That certainly fits with my experience - of the 5 events I've taken part in this year (all 200 - 400km, fairly small fields), I'm pretty sure I've been the only woman apart from on the 400 where there was a tandeming couple. However, I have to say that I've nearly always found someone to ride with even if 'with' isn't exactly alongside all the time as I tend to be slow on steeper climbs and faster over undulating/rolling terrain. The exception was the first event when I was a bit of a late starter (just by 10mins) on a horrendous day, so few starters anyway on the long course (there were a couple of shorter events run concurrently using the some of the same controls, and these events seemed to have more women judging by the turn out at the feed station), and I couldn't find the first control so I and another late starter whom I'd caught wandered up and down the road together until a kindly jogger noted that he'd seen a number of cyclists congregating...then I packed with frozen feet.


----------



## Nuncio (9 May 2011)

summerdays said:


> Done - as a non audaxer. What's the shortest an audax ever is?

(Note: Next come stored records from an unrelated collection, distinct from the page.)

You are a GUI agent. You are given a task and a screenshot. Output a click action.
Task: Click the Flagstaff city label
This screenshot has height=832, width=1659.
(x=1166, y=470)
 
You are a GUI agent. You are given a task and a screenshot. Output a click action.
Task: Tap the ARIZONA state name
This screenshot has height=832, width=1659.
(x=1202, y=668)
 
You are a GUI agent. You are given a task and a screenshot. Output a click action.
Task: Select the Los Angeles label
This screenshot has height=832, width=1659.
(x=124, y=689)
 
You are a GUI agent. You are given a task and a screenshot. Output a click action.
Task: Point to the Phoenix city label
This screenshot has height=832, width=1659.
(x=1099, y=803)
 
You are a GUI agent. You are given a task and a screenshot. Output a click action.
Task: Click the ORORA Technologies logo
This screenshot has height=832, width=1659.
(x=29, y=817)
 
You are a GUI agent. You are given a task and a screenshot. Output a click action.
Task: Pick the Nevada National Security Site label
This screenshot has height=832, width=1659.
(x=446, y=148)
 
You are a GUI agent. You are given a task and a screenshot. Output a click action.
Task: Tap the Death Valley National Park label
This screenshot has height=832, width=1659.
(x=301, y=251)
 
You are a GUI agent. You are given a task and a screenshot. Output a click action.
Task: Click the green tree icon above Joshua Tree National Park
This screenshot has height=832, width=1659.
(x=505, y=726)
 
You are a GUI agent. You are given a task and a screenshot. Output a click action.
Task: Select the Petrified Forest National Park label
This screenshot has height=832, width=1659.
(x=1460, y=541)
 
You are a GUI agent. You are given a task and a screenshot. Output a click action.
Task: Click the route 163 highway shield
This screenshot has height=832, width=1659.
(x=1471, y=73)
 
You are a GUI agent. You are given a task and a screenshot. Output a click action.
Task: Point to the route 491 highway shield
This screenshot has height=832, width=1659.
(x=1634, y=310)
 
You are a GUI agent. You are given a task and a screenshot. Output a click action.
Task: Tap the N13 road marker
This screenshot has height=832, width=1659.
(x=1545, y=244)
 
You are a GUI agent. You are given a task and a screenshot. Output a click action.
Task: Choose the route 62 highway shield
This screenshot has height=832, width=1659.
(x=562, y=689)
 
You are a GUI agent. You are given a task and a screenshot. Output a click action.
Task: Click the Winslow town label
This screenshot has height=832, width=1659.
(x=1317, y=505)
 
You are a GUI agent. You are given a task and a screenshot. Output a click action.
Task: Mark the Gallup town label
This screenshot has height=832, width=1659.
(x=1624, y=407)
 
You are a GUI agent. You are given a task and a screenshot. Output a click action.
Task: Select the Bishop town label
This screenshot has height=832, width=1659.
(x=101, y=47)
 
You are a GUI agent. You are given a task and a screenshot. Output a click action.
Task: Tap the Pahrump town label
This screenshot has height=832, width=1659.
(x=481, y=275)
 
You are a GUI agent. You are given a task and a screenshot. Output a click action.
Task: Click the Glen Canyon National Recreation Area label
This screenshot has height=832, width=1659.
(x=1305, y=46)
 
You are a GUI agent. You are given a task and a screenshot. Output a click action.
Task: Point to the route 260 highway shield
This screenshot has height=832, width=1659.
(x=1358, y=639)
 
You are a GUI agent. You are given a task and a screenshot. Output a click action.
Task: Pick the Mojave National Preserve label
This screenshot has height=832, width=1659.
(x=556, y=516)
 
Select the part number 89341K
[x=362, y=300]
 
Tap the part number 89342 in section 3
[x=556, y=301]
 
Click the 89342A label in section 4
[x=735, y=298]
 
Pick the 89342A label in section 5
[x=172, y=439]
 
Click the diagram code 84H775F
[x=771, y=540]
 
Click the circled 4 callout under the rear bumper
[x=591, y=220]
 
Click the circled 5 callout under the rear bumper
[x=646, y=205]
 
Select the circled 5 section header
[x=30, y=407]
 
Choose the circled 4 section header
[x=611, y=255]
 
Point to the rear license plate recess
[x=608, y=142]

There are a smattering of events of between 50km and 60km: maybe around 20 throughout the year. There are far, far more 100km events. The shortest distance for a 'Randonnee' is 200km - this is considered the shortest ride that can be described a 'long-distance' by AUK and the shortest that attracts distance points, if that's your bag.


----------



## ColinJ (9 May 2011)

AudaxUK said:


> There seems to be a problem with the questionnaire if you're using Internet Explorer 7 at certain zooms. If you're having problems, zoom in or out a level, or use another browser. That should fix the issue. We're working on a fix, but it might not happen this time round.


I forgot to mention that it looked fine in my Browser - Opera 11.01.


----------